# TEXT BLOCK
>>>

Submission for Actual Play: The Glass Cannon Podcast (in both the specific podcast for and the Glass Cannon Network, comprising of 3+ podcasts as a whole)

Link: The Glass Cannon Podcast | The Glass Cannon Network

Reasoning: Excellent role playing. Sticking to the rules (PF 1E) with the dice rolls always being legit. Audio quality is top notch.


----------



## Adam D (Nov 19, 2020)

Morrus said:


> It’s that time of year again! Nominate your favourite RPG podcasts of 2019. As a reminder, here are last year’s Top 10, and here's 2018. Who will take the crown for 2020?
> 
> View attachment 128542
> 
> ...




Dice & Desire (Actual Play)

‎Dice and Desire on Apple Podcasts

Group of friends who have hit the ground running to hilarious effect. Been really enjoying what I've heard. Fantastic DM as well!


----------



## Volly (Nov 19, 2020)

Category: Actual Play
Who: Tabletop Roulette (Link)
Why: The organiser is a fantastic storyteller, and specializes in having a variety of rpg systems that they play - all great games, great stories and really good guests. Andy also works hard to make a safe space for everyone at the table, uplifting those from minority backgrounds.


----------



## Maggan (Nov 19, 2020)

Morrus said:


> Phew! I was starting to worry we weren't going to get a nom in our own poll!




Unfortunately, the nomination breaks the rules of the original post, so you'll have to disallow it! 

(I kid, I kid)


----------



## Reader number 2 (Nov 19, 2020)

Actual play: The Billowing Hilltop 

The Billowing Hilltop | Dungeons & Dragons played by ancient British idiots 

These guys are hilarious, enjoyable, relatable and the sound quality is excellent. they have just finished their "1st season" and I cannot wait for more hijinks.


----------



## TheHonorableCripFox (Nov 19, 2020)

I nominate Critical Bits! Hands down, this podcast is brilliant, all the way around. From PC performances, worldbuilding, improv interactions between DM, NPCs, and PCs, holy naughty word incredible plot construction, and groundbreaking approaches to what an actual play pod can do and be and I love it. Also: sarcastic driving.


----------



## IsaacMaltloaf (Nov 19, 2020)

Category: Actual Play
Podcast: The Billowing Hilltop
Why: This series gets better and better and they really get into their stride after a few episodes. Some hilarious intros, great DMing, and it feels very honest like you're overhearing the game in a British pub with a pint of IPA.


----------



## MarkoPolo (Nov 19, 2020)

Morrus said:


> It’s that time of year again! Nominate your favourite RPG podcasts of 2019. As a reminder, here are last year’s Top 10, and here's 2018. Who will take the crown for 2020?
> 
> View attachment 128542
> 
> ...



The Glass Cannon podcast (actual play). The sound quality is amazing and these guys are some of the best Role players I have ever seen/heard and Skid Maher is the best of them!

<<<

# WRITTEN TASKS
1) In the podcast nominations thread, reproduce the passage starting with "## Volly (Nov" and going on through "Maggan (Nov 19, 2020)", swapping "storyteller" for "narrator".
2) Extend the podcast nominations thread past its last post.

# DATASET CONTENT
>>>

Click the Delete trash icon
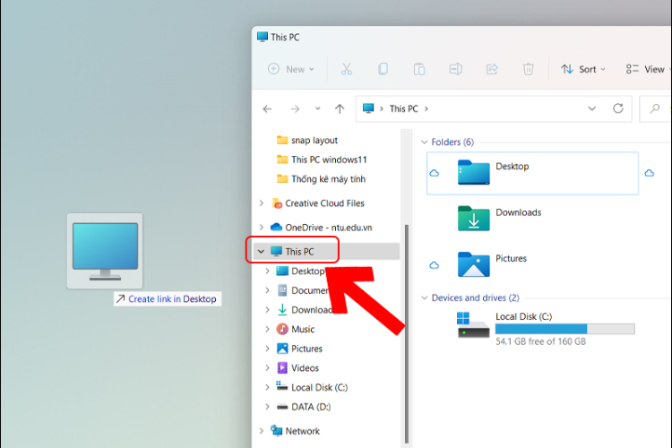This screenshot has height=448, width=672. [529, 69]
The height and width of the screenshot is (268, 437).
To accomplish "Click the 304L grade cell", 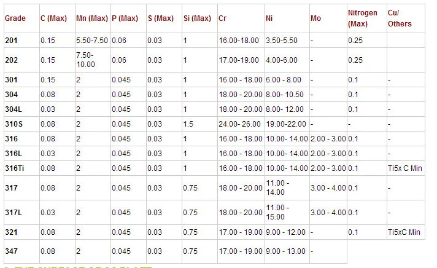I will point(14,109).
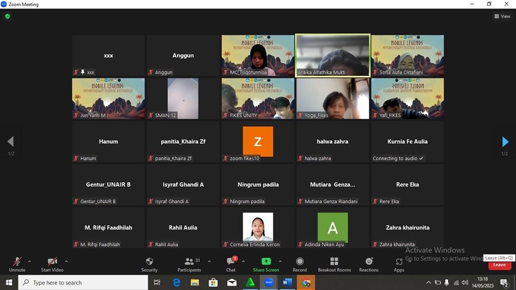Click the green encryption shield icon
The width and height of the screenshot is (516, 290).
(7, 16)
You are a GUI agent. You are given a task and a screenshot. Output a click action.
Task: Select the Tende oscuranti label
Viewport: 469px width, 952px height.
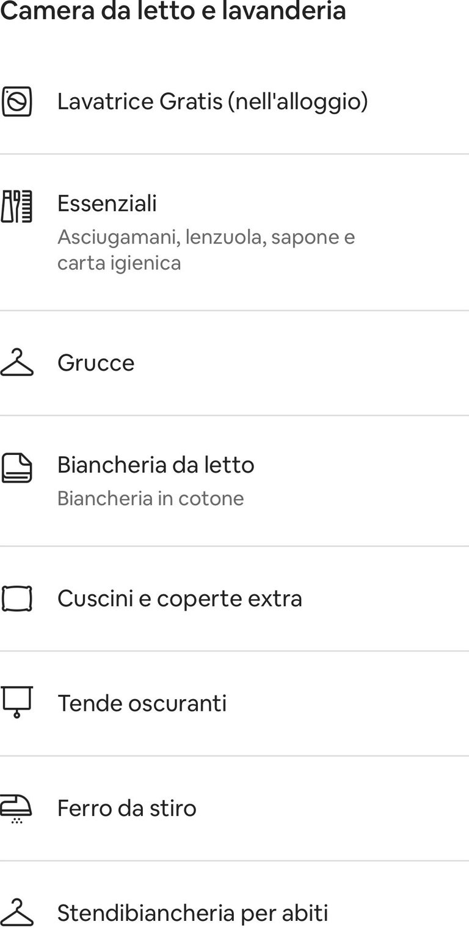tap(142, 703)
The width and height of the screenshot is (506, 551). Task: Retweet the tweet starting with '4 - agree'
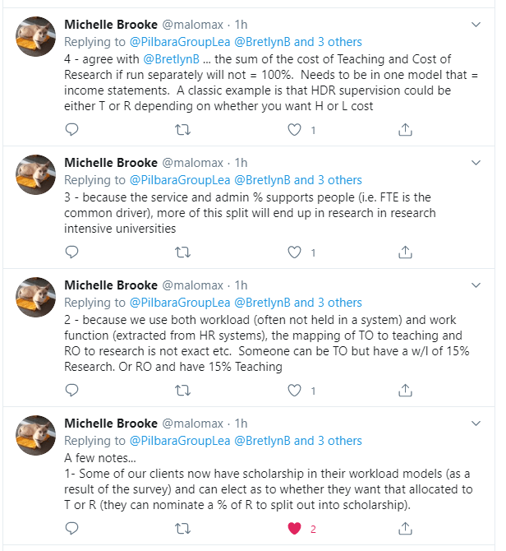click(x=183, y=130)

<<<

# EXPECTED RESPONSES
1)
## Volly (Nov 19, 2020)

Category: Actual Play
Who: Tabletop Roulette (Link)
Why: The organiser is a fantastic narrator, and specializes in having a variety of rpg systems that they play - all great games, great stories and really good guests. Andy also works hard to make a safe space for everyone at the table, uplifting those from minority backgrounds.


----------



## Maggan (Nov 19, 2020)

2)
----------



## Eyes of Nine (Nov 19, 2020)

IsaacMaltloaf said:


> Category: Actual Play
> Podcast: The Billowing Hilltop
> Why: This series gets better and better and they really get into their stride after a few episodes. Some hilarious intros, great DMing, and it feels very honest like you're overhearing the game in a British pub with a pint of IPA.



Need link


----------



## Eyes of Nine (Nov 19, 2020)

MarkoPolo said:


> The Glass Cannon podcast (actual play). The sound quality is amazing and these guys are some of the best Role players I have ever seen/heard and Skid Maher is the best of them!



Need link


----------



## Krandon0309 (Nov 20, 2020)

Actual Play: CriticalDitto
Critical Ditto • A podcast on Anchor

They are more than a talented group of ttrpg players - they are incredible improv storytellers that make each episode so action-packed, hilarious, and emotional that you get hooked from the very first episode! They put so much love and joy into their podcast, and it comes through every moment.


----------



## IsaacMaltloaf (Nov 20, 2020)

Eyes of Nine said:


> Need link



Billowing Hilltop Productions – A bunch of ancient Brits playing Dungeons & Dragons


----------



## David Anderson (Nov 20, 2020)

Actual Play: Wild Die Podcast

Talk: Savage Interludes


----------



## DragoSmith (Nov 20, 2020)

Name: The Unexpectables
Category: Actual Play
Link: Why: This is the group that started my decent into the D&D world and I cannot thank them enough for it. With the people that formed my teenage years from humour to choice in pastimes from such places as Team Four Star, Culture Shock, etc they know how to entertain and they do it here and then some. Both their main show and their additional campaign the Prince Division has something for everyone and I honestly can tell you I remember the NPC's the DM makes better than main characters from actual TV shows and explores motivations and the why behind "villains" like no other so I implore you to consider them.


----------



## MaElKot (Nov 20, 2020)

Actual Play: A Tale of D20s/Descent into the Void (The last part is the campaign name, which they tend to use interchangeably with the group name.)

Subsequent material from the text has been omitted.